One night, you find that you have nowhere to stay. With no other options, you decide to sleep on a bench in a city park.
You wake up in the middle of the night to a loud bang. Looking around, you see that someone crashed into your vehicle and drove off! As you pick up your phone to call someone, your phone falls and breaks. You’re stuck there with no car and no phone
This is not a theoretical story. This happened to Rabbi Akiva.
The Talmud tells us that one night, as he was traveling from one place to another, he looked for shelter. The townspeople refused him entry so he decided to sleep in the nearby forest. As he was settling down, a wild animal came and killed his donkey. He was stuck there without anything! Nevertheless, he said “Everything is for the good”.
When he awoke in the morning, he saw that robbers had entered the town. They had destroyed and killed everything there.

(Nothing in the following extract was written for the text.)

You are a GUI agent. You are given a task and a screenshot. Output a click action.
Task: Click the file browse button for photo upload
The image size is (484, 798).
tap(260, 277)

Had he slept in the town, he would have been amongst the casualties. Had the donkey been alive, it would have made noise and directed the robbers to him, as well. As a result of his troubling night, he was saved.
In this week’s Torah portion, Parshat Ki Savo, we learned about all the rewards and consequences that will happen as a result of our Torah observance. Some of the consequences are really heavy and Chassidut explains how to see the good in them.
There is no bad that comes from above. In life, if seemingly bad things happen, we need to see the good inside it.
Notwithstanding that, the Rebbe still wishes everyone a good and sweet new year. It’s not enough that our year should be a good year, because good can be hidden. We want it to be a sweet year, where there’s no doubt that it’s good, even to our visible eyes.
Shabbat candle lighting time this week is before 7:18 PM.